- [TASK] Copy exactly the last part of the entries, starting from the line with "Контакты (81, 530)" and including the final line.

--------

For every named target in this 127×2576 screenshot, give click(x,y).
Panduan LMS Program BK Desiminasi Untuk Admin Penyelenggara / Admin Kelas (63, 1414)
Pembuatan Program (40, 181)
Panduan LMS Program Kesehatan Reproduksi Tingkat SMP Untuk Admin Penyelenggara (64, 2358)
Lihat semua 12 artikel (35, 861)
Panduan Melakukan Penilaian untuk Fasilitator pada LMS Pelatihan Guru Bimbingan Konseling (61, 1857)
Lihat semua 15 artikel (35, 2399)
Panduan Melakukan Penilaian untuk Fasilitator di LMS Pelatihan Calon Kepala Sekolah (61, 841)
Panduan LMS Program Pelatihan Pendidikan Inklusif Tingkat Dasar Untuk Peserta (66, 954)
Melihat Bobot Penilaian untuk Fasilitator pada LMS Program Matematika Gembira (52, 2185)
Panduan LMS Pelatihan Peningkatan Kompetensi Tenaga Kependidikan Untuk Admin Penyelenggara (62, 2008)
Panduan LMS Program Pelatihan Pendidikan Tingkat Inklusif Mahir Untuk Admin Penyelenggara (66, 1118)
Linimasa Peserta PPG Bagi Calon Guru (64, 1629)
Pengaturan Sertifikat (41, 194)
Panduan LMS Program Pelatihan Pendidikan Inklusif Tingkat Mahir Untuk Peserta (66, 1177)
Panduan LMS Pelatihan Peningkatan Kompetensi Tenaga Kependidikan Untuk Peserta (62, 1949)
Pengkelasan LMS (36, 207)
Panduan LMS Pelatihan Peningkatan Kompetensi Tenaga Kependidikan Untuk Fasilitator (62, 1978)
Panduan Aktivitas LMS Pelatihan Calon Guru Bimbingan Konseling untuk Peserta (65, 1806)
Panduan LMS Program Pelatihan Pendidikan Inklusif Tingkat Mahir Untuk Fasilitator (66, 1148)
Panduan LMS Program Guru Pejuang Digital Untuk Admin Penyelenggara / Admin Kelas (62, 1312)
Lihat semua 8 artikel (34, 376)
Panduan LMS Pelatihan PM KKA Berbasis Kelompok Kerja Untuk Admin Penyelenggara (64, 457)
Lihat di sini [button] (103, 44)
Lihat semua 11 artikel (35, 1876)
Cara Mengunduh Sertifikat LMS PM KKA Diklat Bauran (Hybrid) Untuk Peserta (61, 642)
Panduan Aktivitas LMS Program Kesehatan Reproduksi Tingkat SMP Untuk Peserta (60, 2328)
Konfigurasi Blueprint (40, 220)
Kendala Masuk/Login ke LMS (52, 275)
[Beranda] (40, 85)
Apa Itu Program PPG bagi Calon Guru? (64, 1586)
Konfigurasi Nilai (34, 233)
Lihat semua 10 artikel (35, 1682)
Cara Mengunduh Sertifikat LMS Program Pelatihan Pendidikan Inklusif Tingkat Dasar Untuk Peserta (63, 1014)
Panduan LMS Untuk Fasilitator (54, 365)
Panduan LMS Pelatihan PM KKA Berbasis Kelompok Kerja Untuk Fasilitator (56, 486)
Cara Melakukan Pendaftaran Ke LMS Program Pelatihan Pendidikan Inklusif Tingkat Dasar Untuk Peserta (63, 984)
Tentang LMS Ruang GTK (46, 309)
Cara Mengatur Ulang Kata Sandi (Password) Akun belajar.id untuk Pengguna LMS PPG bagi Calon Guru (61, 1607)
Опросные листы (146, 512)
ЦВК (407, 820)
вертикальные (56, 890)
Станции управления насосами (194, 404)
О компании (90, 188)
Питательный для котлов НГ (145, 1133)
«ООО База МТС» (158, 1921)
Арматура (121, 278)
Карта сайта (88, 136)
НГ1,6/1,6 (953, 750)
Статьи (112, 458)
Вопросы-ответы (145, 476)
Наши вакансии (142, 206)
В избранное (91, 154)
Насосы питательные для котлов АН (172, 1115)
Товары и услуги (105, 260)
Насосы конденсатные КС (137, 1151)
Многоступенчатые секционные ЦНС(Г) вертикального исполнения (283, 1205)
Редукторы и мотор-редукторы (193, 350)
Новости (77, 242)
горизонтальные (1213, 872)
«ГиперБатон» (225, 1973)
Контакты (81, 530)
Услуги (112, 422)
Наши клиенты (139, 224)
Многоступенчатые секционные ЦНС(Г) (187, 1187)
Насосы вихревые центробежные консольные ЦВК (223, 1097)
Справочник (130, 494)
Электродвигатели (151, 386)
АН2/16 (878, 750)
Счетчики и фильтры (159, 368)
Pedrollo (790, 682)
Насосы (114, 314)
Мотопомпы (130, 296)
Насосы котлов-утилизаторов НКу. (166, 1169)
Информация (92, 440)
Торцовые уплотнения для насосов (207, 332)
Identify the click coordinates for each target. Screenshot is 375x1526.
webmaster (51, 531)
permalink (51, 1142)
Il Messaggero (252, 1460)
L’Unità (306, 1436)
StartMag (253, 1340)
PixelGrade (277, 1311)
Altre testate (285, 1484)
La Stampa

--------

- [RESPONSE FOR THIS EXERCISE]
Контакты (81, 530)
Услуги (112, 422)
Наши клиенты (139, 224)
Многоступенчатые секционные ЦНС(Г) (187, 1187)
Насосы вихревые центробежные консольные ЦВК (223, 1097)
Справочник (130, 494)
Электродвигатели (151, 386)
АН2/16 (878, 750)
Счетчики и фильтры (159, 368)
Pedrollo (790, 682)
Насосы (114, 314)
Мотопомпы (130, 296)
Насосы котлов-утилизаторов НКу. (166, 1169)
Информация (92, 440)
Торцовые уплотнения для насосов (207, 332)
Identify the click coordinates for each target. Screenshot is 375x1526.
webmaster (51, 531)
permalink (51, 1142)
Il Messaggero (252, 1460)
L’Unità (306, 1436)
StartMag (253, 1340)
PixelGrade (277, 1311)
Altre testate (285, 1484)
La Stampa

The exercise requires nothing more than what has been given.